It’s a beautiful colour, grey, and as soon as you put it into black and white it gets lost.
~ Ian Thorpe
I’ve been thinking about client engagement a lot lately: how much engagement should you aim for when working for someone? Whether that someone be a client, a sponsor of your project, or your boss.
I’ve come to realize that engagement isn’t black and white, engaged or not. It’s a sliding scale, and like most things in life, the sweet spot is somewhere in the middle, not at the outer ends.
On the far right you have a client who is too engaged, to the point of being a micro-manager and a hindrance on your progress.

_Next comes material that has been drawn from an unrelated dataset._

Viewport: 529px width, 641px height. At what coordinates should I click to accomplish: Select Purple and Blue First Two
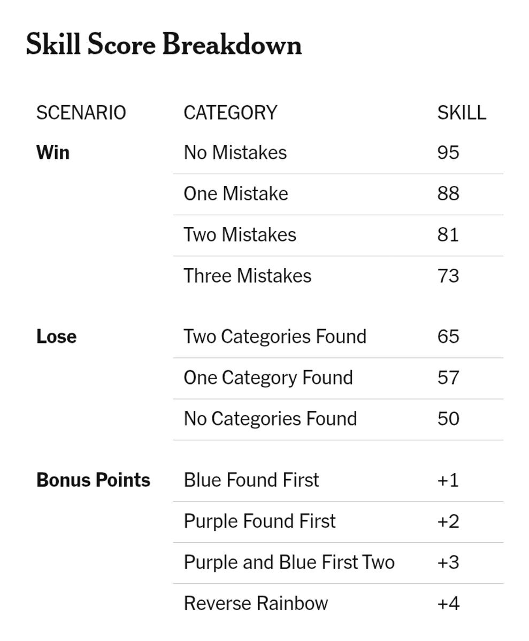pos(289,562)
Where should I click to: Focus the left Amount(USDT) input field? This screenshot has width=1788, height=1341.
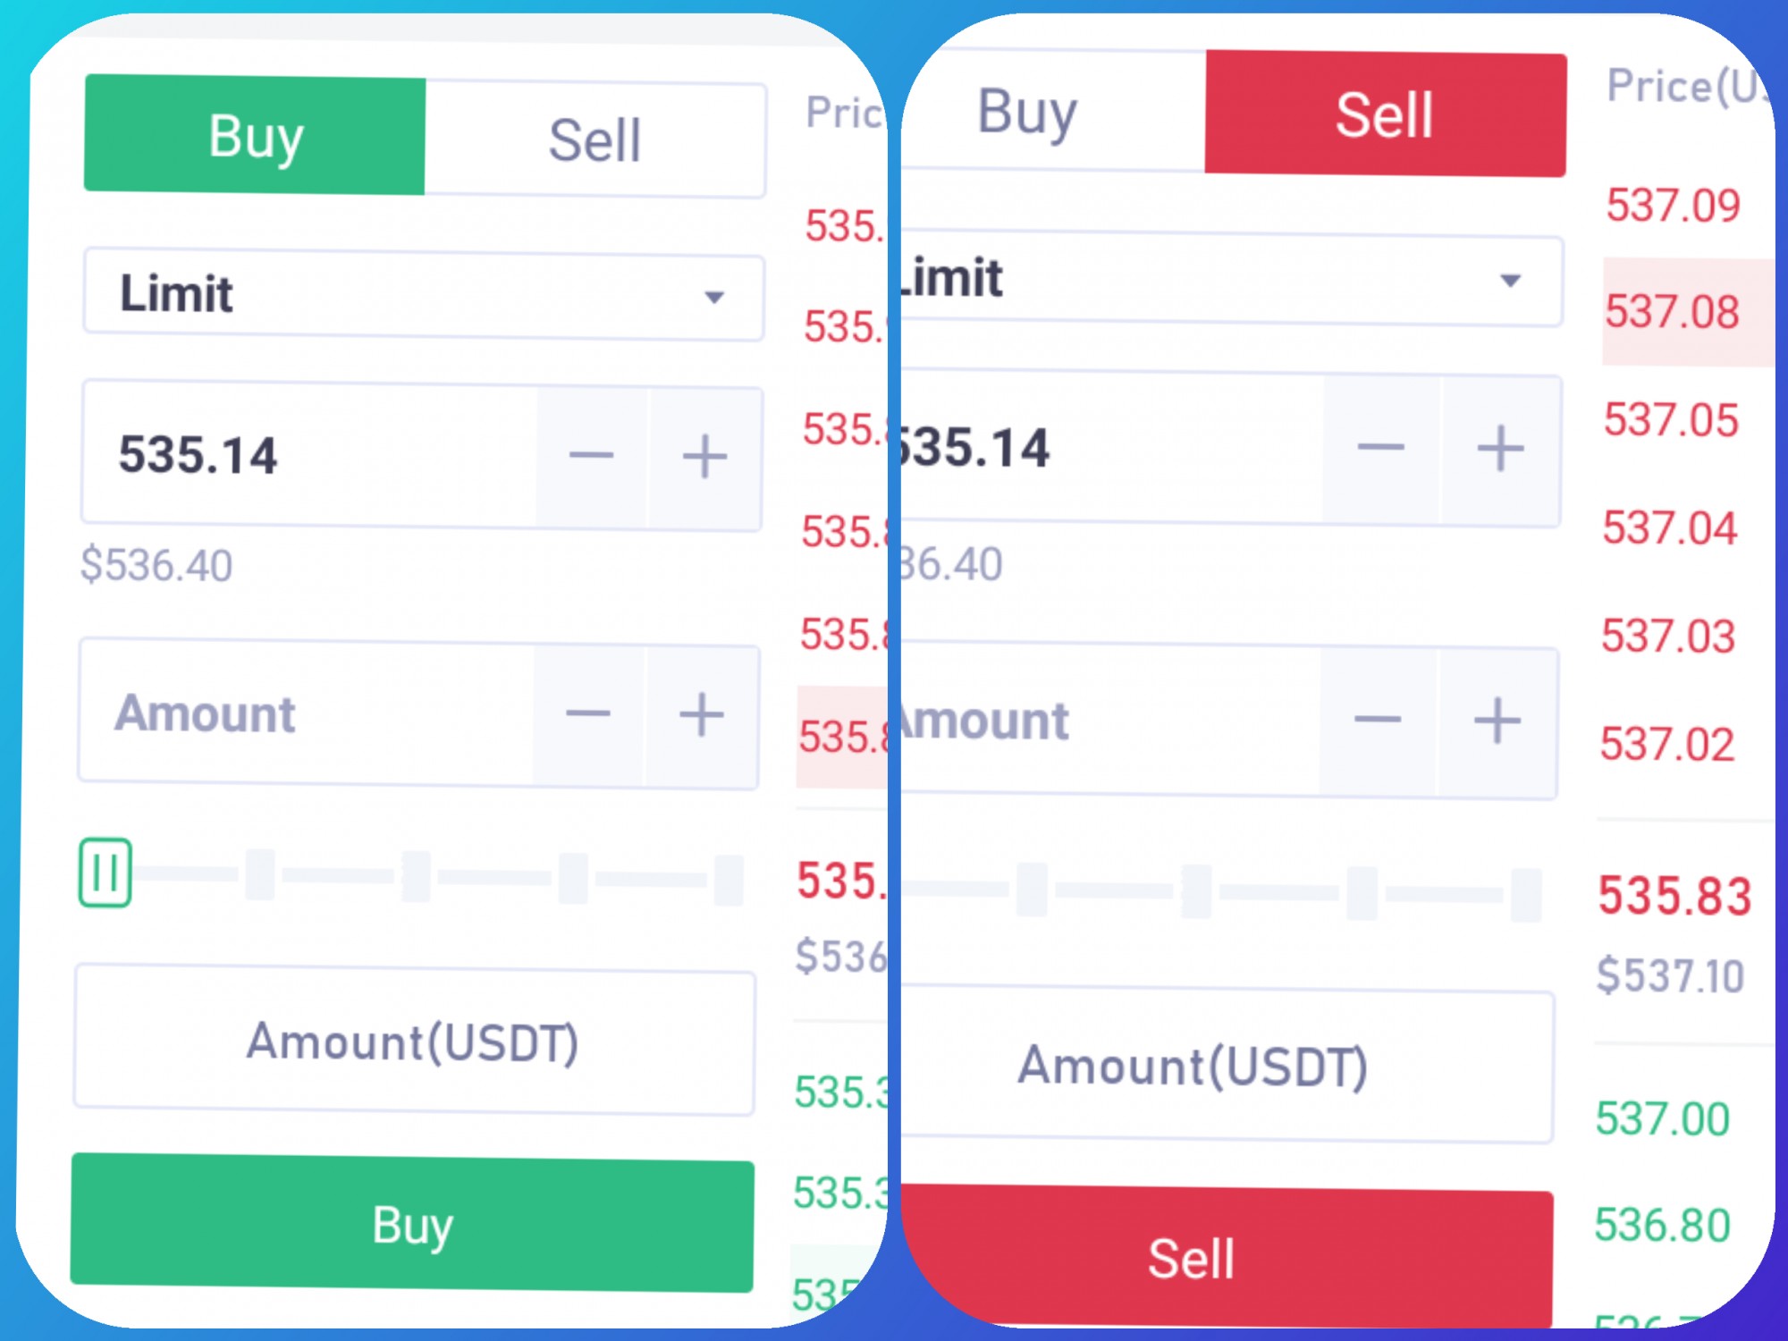coord(414,1041)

This isn’t ideal, but you can manage the micro-management and it still is possible to get a good deal done in this circumstance by using the high level of engagement to your advantage (to clear roadblocks for example).
On the far left is what I consider to be the most dangerous spot: a client who isn’t engaged whatsoever. The benefit is that you will have freedom to do whatever you want, the obvious downside is you’re inevitably going to fail because you won’t know what your client actually wants, and it’ll eventually unravel that you haven’t delivered. Whilst it’s easy to become complacent in this situation, it should be avoided at all costs: raise the red flag early and often, and if you can’t engage your client, get a new client, or leave!
I also believe this same scale applies to child development. As the father of two young boys I spend a fair amount of my leisure time in playgrounds, where I observe other parenting styles and interactions. On the far right of this scale fit the parents who hold their kids (or make them wear helmets) as they try to climb the jungle gym. On the far left are the parents who read the paper or play with their latest iPhone 5, oblivious to the amazing physical and mental development they are missing meters away. In the sweet spot are those amazing parents whose children are confident to independently learn, whilst knowing their parents are always there if they need help or something goes wrong.
If you can aim for somewhere in the middle of my scale, where your client is engaged enough to know broadly what they want, but not engaged too much for them to tell you what to do and how to do it, that’s the sweet spot: that’s where you should be.
What are your thoughts? Do you like one particular end or like living in the grey spots like me?